In order to integrate processes into a microfluidic chipsystems properly, it is important to know its fundamentals and possible difficulties that could occur. To achieve this, we get to know every process and optimize its parameters for its application in the microfluidic chipsystem. As a result of our broad range analytical methods we are able to analyze all processes and can optimize it. As a result of this, we are able to perform several chemical and biological reactions. The latest reactions we dealt with shall be presented on this page.

One major challenge was the integration of photochemical reactions, especially the photochemical synthesis of gold nanoparticles. Since Photochemistry deals with light, which is considered as a clean and traceless reagent, it offers big potential to new strategies for chemical reactions. In combination with microreactors it offers superior advantages as a very good light penetration as well as controllable reactions and high yields due to good mixing in such reactors. Additionally this combination is considered more ecologically friedly because this type of reactions produces less waste and needs less solvents.

The synthesis of nanoparticles gained over the last years enormous attention since it is used in more and more applications. Unfortunately its production in a chemical way lacks of reproducibility. Using photochemistry more parameters are available and a better reproducibility is expected. To synthesize gold nanoparticles in microreactors, we examined a variety of photoinitiators and support agents. Some of these reagents include Michlers ketone or Irgacure 2959 as photoinitiators and e.g. SDS as a supporting agent. The precursor always used in the experiments was auric acid. Synthesizing nanoparticles in a microreactor, we could control nanoparticle properties as size and particle size distribution via control of the flow rate.

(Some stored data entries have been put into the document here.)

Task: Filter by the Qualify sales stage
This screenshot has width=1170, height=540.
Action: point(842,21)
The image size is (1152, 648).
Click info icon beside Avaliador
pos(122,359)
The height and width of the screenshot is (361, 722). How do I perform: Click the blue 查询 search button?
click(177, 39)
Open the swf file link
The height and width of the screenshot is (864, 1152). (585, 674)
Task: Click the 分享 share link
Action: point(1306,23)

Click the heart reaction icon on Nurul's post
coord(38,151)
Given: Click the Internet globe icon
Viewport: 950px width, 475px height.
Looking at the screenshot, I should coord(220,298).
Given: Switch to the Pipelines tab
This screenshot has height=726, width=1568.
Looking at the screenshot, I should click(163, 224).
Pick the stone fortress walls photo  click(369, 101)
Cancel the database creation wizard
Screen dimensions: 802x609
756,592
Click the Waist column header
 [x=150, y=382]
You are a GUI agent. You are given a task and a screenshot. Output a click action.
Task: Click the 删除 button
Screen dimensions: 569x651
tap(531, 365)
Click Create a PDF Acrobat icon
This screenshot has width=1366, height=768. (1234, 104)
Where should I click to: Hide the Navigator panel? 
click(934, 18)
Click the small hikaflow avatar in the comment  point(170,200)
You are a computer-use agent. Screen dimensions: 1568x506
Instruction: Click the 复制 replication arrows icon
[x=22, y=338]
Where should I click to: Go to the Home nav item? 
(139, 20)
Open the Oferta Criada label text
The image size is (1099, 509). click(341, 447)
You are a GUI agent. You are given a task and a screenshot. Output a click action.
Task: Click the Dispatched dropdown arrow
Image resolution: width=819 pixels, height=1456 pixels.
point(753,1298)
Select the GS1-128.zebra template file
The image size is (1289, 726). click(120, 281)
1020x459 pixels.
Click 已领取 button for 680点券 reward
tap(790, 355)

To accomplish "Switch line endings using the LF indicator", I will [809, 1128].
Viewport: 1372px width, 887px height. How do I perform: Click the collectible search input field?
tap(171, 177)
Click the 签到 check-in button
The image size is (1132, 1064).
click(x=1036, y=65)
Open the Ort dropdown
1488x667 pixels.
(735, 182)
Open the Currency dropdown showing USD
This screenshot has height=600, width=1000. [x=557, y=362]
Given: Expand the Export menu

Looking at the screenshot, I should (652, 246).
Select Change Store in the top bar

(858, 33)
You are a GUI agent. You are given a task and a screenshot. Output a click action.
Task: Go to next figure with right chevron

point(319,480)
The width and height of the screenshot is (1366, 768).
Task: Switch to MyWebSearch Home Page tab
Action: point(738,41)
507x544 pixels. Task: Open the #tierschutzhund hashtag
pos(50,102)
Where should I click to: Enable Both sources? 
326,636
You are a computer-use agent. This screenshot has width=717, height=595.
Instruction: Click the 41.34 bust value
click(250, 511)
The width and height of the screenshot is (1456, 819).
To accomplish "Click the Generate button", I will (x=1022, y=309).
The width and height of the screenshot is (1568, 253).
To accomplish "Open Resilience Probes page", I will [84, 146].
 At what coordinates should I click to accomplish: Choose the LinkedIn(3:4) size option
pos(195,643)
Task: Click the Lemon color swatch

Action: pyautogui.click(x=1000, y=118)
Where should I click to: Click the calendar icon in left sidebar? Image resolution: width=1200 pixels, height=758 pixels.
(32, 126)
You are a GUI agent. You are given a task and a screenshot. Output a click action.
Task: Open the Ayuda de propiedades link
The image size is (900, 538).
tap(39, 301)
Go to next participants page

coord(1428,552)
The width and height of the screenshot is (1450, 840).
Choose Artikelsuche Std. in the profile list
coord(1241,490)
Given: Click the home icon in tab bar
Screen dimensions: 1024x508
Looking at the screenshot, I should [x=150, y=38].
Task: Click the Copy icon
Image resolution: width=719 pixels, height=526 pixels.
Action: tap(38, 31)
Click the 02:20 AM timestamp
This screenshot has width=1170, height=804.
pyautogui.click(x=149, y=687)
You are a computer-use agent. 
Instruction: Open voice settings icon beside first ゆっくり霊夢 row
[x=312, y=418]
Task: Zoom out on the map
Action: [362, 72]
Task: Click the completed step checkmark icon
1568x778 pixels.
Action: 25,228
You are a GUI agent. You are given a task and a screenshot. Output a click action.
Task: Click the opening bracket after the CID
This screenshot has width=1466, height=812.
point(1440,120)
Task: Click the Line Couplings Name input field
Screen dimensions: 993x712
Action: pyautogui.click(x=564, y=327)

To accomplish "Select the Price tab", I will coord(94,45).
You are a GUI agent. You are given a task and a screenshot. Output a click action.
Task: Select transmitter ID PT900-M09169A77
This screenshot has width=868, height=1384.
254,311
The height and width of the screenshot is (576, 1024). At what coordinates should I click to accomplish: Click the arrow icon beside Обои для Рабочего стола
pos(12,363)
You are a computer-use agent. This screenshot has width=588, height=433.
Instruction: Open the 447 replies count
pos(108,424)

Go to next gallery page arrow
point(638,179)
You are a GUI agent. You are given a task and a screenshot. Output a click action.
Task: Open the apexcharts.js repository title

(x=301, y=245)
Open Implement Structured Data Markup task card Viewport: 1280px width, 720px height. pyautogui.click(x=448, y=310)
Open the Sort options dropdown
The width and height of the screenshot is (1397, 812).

Showing the reactors versatility, we applied the photochemical conversion of furanones with addition of 2-propanol and 4,4'-dimethoxybenzophenone (DMBP). Using GC/MS we could show a complete conversion of furanone to its conversion product. This proofed that the microfluidic reactor is powerful to execute photochemical reactions of different kinds.

The usage of immunological reactions offers a broad spectra for the detection of biological molecules. In our group we are using ELISA and immunohistochemistry. With ELISA we are developing an analysis system for mycotoxins in food. Exemplary for this task we are working with the toxins Aflatoxin M1 which could appear in milk Ochratoxin A that could be present in red wine. For optical detection of toxins, we are using gold nanoparticles coupled to antibodies.

Immunohistochemistry is a powerful tool used in pathologies for characterising tumors. To improve the information output of one tumor sample, we are developing a microfluidic system that enables a simultaneous staining of six biomarkers in one tumor sample. To achieve this, an optimization of the process of immunohistochemistry is necessary in order to achieve optimal staining results which includes the choice of staining reagents, their concentration as well as incubation times.